Великий князь, багровый от ярости, сидел в своем большом кресле и, опустив голову, слушал их речи.

6 мая 1394 года скончался бывший великий нижегородский и суздальский князь Борис Константинович, находившийся, на самом деле, в заключении. Его скромно похоронили в Суздале, и великий князь Василий Московский рассчитывал на покорность сыновей покойного, Василия и Симеона. Однако те, выждав удобное время, неожиданно сбежали в Орду к хану Тохтамышу – просить для себя «вотчин», захваченных Москвой.

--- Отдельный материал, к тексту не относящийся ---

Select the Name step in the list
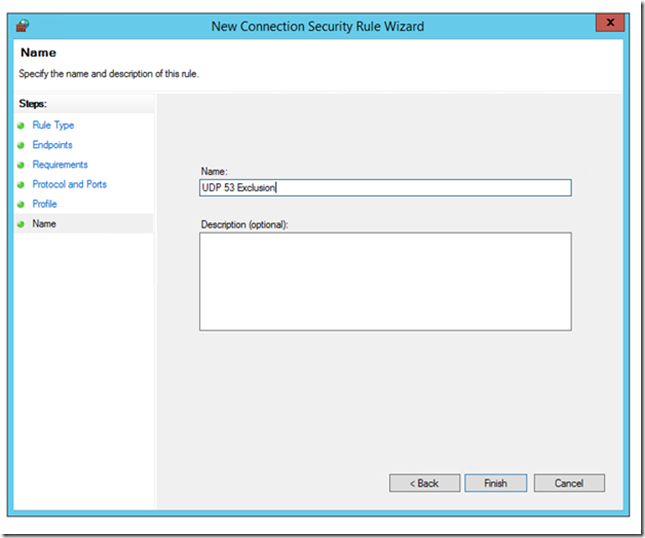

Василий Московский был возмущен, узнав об их бегстве, снарядил погоню, но было уже поздно. Теперь он лихорадочно думал о том, как поступит ордынский хан.

– Неужели эти непокорные злодеи сумеют уговорить хитроумного царя? – рассуждал он про себя. – Тогда опять придется растрачивать серебро…Совсем меня разорят! Только что понесли такие расходы на свадьбу, а теперь новая беда…

Совсем недавно, 14 июня, великий князь отдал свою сестру Марию за вдового литовского князя Лугвения. Последний прибыл из Новгорода с весьма скромными дарами, упрашивая великого князя Василия разрешить этот брак. Посоветовавшись с боярами, поговорив с сестрой, Василий Дмитриевич согласился. – Зачем отказывать этому Лугвению? – рассудили бояре. – Он – достаточно родовитый князь, сын самого покойного Ольгерда и, к тому же, православный христианин! Нам неизвестна воля Господа, а может он станет великим князем или каким-нибудь важным вельможей? И вы будете родственниками!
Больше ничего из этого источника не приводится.